-- start Excerpt provided --
From: Alexander Skwar <ASkwar(_at_)DigitalProjects(_dot_)com>
But still. If I were after your password because it's so valuable, I'd
take an aproach which is kinda guaranteed to work, ie. I'd setup a
sniffer and get the password in plain text in almost no time. For this
I don't even have to hack into your machine; I'd just have to be on the
same physical network.
<---SNIP--->
Well, *that* is arguable. I honestly don't know, but I'd expect that in
the "black hat" circles there are easy to setup network sniffers, don't
you think? Heck, even ethereal will very easily capture the network
traffic. I don't think that's hard to setup/run.
Setting up a sniffer to capture network traffic is trivial. If you want the
easy way, try dsniff (http://www.monkey.org/~dugsong/dsniff/). It's
*designed* to capture logins, including POP logins, in a trivial way.
Of course, that's detectable by the what it does to the network interface.
But even that's resolvable :-)
1) This tells people that there's no security if you store the password
on a machine where you can't trust root
The bottom line is, if you can't trust root then you're in big trouble.
-- end Excerpt provided --
-- start Dataset --
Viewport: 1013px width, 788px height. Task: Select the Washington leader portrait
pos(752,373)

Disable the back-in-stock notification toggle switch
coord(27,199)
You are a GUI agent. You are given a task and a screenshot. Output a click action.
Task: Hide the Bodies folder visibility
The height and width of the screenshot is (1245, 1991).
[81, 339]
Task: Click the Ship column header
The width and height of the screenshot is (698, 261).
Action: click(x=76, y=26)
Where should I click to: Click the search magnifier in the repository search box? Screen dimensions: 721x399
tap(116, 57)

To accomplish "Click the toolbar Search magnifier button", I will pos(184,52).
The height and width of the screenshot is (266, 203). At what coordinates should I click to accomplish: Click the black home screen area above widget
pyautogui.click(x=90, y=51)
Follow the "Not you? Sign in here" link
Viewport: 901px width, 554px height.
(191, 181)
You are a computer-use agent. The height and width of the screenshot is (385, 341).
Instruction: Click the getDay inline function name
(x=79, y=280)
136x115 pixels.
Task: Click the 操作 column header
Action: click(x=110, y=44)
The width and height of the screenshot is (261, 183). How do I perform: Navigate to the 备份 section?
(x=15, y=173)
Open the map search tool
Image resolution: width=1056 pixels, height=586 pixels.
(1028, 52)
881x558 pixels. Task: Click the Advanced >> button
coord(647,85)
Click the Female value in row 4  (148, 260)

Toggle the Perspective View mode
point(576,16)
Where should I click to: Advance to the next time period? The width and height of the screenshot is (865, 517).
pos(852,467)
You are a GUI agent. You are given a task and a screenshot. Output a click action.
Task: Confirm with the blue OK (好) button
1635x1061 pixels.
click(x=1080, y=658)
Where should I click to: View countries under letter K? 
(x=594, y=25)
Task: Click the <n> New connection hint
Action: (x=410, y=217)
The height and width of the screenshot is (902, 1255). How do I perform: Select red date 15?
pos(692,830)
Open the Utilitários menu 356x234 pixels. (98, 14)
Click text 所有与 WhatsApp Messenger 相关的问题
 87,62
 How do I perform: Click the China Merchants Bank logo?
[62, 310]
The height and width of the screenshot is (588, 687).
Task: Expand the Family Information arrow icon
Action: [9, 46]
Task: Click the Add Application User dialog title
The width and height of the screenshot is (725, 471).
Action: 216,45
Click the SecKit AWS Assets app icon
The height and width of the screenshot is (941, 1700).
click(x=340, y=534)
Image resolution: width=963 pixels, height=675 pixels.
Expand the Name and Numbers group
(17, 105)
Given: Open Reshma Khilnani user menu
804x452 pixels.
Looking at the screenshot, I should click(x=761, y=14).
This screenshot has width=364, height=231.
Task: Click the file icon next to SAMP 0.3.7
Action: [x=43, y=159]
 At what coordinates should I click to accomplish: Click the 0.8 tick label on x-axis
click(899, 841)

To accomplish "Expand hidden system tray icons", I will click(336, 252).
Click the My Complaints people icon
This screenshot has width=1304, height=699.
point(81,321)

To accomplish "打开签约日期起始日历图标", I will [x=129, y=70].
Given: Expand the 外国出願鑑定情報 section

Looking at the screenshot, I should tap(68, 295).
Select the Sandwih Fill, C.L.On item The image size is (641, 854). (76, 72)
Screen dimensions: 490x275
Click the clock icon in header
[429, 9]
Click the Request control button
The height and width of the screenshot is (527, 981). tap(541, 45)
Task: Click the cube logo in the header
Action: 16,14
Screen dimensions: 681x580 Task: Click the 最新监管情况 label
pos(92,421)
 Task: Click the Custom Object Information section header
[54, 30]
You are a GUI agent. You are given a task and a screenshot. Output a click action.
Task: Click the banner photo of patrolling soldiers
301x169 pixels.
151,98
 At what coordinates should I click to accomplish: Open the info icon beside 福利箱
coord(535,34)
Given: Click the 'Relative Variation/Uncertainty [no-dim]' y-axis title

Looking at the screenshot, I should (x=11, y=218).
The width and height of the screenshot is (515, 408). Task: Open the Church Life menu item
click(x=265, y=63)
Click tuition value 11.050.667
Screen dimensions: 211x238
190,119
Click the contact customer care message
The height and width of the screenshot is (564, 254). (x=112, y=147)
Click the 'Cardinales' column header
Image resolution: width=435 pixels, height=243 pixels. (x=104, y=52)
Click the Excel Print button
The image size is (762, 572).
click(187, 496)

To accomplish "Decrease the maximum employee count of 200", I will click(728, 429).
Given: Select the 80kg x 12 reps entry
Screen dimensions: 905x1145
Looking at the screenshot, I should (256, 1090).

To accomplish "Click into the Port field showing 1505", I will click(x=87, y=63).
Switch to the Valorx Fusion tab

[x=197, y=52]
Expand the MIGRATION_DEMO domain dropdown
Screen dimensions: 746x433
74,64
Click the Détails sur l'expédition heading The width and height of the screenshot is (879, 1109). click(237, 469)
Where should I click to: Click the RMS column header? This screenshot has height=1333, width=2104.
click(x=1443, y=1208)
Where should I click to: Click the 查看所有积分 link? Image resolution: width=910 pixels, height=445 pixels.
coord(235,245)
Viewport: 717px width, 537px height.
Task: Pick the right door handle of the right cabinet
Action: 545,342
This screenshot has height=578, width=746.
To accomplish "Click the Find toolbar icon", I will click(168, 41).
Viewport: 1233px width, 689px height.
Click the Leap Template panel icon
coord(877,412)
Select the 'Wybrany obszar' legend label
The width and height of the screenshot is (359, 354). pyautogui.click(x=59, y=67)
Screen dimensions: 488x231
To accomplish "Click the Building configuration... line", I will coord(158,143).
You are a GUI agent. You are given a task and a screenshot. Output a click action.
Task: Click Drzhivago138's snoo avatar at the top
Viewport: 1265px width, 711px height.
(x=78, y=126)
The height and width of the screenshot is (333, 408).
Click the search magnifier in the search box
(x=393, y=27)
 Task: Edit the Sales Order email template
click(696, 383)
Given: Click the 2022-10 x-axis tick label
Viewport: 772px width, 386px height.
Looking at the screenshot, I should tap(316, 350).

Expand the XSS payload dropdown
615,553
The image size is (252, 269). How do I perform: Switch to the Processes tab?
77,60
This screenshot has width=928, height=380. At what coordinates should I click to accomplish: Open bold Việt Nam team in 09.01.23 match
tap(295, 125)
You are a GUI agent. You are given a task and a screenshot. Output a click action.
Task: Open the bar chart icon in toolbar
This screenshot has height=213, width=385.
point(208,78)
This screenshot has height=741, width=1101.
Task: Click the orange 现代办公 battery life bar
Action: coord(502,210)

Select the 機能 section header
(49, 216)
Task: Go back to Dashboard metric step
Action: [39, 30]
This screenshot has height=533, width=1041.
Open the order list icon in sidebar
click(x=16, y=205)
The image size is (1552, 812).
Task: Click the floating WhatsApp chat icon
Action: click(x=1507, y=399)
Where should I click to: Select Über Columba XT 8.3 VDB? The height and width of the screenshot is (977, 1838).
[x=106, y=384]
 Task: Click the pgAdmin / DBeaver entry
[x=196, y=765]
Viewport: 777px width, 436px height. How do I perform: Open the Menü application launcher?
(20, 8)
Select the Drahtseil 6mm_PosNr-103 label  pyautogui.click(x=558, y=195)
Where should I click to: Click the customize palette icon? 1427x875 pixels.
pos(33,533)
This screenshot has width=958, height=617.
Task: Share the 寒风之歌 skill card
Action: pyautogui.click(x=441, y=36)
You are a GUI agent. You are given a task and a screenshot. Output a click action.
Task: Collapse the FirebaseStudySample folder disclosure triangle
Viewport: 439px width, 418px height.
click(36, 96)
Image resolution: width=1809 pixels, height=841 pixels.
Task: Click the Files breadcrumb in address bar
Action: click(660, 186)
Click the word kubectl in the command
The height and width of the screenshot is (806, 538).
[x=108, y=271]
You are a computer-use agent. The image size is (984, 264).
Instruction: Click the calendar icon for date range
-- end Dataset --
- _Exercise task A_
According to the excerpt on password sniffing, which tool is designed to capture logins, including POP logins?
- _Exercise task B_
From the excerpt on password sniffing, return the passage that begins with the words containing "1) This tells" and ends with "in big trouble.", copied word for word.

- _Worked solution A_
dsniff

- _Worked solution B_
1) This tells people that there's no security if you store the password
on a machine where you can't trust root
The bottom line is, if you can't trust root then you're in big trouble.